“I don’t really know. There were so many things, and I didn’t put them together. I began having headaches a great deal; and then pains that the doctors called neuralgia. I had a bad sore throat over in Europe; I thought the climate disagreed with me, but I’ve had it again at home. And now eruptions break out; the doctors treat them with things, and they go away, but then they come back. All my hair is falling out, and I’ve got to wear a wig.”

“Why, how perfectly horrible!” cried Sylvia.

She started to embrace her friend, but was repelled. “I mustn’t kiss anyone,” said Harriet. “You see, it might be contagious—one can’t be sure.”

“But what are you going to do, Harriet?”

“I’ve almost given up hoping. I haven’t really cared so much, since the doctors told me I can never have another baby. You know, Sunny, it’s curious—I never cared about children, I thought they were nuisances. But when mine came, I cared—oh, so horribly! I wanted to have a real one.”
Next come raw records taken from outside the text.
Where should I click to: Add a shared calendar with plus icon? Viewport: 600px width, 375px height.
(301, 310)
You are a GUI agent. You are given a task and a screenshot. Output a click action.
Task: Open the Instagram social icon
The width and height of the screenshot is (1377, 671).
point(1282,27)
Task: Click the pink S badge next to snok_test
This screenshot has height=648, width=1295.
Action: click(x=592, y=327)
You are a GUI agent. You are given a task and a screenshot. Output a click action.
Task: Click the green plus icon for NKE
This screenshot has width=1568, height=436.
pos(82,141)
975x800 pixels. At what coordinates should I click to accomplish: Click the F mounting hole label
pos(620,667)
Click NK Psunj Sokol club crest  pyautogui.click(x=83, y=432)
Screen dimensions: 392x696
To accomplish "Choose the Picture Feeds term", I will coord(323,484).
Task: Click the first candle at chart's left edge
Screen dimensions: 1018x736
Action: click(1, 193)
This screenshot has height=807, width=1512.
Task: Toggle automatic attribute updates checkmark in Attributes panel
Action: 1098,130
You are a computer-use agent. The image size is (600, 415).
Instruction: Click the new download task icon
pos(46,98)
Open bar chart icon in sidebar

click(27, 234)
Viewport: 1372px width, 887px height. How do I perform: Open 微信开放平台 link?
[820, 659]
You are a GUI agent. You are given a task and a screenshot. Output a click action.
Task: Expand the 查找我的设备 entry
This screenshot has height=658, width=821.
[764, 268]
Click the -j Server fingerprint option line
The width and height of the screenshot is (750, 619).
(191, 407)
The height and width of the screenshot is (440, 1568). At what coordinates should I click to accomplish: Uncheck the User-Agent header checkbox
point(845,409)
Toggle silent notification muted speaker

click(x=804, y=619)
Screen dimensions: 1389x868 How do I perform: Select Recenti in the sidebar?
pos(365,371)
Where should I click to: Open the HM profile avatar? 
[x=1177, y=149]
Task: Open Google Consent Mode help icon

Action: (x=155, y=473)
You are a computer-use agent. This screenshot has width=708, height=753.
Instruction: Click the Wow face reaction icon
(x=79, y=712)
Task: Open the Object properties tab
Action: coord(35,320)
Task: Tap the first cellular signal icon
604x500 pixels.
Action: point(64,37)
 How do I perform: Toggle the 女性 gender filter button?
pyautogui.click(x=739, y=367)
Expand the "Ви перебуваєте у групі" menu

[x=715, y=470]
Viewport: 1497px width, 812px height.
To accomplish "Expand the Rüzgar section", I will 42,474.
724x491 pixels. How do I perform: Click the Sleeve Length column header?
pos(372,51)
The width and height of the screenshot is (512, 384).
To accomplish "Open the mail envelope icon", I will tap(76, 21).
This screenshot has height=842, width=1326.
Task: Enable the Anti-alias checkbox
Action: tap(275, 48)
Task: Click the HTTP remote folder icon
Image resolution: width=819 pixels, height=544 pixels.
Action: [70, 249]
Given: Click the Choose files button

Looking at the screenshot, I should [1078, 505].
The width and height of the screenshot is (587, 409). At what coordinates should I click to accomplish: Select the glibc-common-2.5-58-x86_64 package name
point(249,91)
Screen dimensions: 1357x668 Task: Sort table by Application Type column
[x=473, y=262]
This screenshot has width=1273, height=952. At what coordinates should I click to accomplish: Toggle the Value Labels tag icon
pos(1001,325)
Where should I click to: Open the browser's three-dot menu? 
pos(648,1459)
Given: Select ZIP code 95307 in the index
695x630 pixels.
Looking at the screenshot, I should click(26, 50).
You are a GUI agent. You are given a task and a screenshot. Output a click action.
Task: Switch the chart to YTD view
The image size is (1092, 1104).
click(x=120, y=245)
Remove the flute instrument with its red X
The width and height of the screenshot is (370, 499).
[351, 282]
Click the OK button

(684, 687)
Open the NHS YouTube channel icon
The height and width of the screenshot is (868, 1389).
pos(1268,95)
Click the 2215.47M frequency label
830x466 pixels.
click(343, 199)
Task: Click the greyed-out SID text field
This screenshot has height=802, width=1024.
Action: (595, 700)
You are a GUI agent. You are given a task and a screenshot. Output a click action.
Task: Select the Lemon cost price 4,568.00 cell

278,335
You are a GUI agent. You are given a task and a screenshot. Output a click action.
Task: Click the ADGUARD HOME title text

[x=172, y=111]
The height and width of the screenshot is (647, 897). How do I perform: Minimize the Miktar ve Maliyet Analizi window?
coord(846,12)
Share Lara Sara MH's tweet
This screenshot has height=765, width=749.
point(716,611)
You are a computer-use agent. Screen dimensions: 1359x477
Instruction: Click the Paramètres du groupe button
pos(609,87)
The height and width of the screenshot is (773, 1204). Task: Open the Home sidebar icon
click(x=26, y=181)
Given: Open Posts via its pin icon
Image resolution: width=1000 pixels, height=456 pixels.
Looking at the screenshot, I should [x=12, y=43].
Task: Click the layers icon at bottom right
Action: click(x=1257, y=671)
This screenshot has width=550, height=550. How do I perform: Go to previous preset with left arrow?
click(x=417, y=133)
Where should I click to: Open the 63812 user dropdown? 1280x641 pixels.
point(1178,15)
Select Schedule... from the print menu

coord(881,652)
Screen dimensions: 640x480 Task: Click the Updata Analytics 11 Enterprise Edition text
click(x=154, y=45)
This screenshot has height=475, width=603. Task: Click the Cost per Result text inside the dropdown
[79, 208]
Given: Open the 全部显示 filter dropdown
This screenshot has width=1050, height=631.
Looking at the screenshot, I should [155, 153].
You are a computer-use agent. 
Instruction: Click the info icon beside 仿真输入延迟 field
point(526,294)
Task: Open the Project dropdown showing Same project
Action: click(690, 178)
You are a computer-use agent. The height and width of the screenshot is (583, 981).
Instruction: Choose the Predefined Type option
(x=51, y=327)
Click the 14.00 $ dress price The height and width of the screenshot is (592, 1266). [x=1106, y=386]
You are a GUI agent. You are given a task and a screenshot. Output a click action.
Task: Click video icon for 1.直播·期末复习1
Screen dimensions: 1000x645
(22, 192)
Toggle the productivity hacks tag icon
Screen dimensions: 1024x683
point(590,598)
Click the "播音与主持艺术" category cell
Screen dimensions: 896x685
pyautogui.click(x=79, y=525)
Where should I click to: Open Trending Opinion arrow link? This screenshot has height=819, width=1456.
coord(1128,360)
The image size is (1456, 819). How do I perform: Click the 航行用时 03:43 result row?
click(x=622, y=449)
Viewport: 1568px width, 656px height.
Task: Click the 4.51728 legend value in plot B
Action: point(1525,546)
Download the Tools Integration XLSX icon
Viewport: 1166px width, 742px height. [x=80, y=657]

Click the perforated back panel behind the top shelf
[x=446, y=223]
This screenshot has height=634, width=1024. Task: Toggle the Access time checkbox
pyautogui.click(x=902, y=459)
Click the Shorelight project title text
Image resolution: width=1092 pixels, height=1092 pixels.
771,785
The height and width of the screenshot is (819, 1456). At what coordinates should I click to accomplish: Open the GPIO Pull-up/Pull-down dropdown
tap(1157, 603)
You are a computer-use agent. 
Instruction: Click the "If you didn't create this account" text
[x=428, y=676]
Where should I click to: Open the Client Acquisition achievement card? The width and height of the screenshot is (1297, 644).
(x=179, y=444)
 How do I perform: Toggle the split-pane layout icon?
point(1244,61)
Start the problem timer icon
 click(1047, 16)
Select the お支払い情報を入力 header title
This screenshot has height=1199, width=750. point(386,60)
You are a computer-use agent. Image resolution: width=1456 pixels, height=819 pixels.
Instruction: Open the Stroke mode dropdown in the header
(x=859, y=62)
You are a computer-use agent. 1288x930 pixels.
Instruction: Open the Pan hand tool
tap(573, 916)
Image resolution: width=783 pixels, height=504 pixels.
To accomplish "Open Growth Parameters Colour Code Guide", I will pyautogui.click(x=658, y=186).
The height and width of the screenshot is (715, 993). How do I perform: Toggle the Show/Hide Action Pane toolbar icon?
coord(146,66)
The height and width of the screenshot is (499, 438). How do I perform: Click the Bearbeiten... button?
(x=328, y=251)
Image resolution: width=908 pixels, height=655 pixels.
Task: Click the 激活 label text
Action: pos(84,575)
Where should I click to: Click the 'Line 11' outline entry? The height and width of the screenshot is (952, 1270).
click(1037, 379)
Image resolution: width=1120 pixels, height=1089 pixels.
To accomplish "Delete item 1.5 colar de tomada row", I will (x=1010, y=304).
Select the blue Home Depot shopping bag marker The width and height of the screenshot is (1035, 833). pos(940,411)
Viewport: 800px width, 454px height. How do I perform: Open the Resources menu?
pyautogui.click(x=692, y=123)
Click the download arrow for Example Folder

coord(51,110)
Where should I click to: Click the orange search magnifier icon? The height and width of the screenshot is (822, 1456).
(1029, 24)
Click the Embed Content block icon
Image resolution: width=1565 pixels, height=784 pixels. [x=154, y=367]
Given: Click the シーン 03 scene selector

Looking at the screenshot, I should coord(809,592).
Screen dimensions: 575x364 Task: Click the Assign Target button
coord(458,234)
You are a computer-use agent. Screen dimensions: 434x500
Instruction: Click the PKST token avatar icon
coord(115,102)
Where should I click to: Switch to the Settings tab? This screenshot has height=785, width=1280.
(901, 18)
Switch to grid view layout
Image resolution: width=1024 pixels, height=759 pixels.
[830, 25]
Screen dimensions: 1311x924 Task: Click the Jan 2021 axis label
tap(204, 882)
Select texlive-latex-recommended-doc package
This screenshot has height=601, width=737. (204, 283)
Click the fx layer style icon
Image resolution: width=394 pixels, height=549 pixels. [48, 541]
“A real one?” echoed Sylvia.

“Yes. I didn’t write you about it, and perhaps I oughtn’t to tell you just at this time. But you know, Sunny, he didn’t seem like a human being at all; he was a little gray mummy.”

“Harriet!”

“Just like that—a regular skeleton, his skin all loose, so that you could lift it up in folds. He was a kind of earthy color, and had no hair, and no finger nails——”

Sylvia broke out with a cry of horror, and her friend stopped. “I haven’t talked to anyone about it,” she said—“I guess I oughtn’t to, even to you.”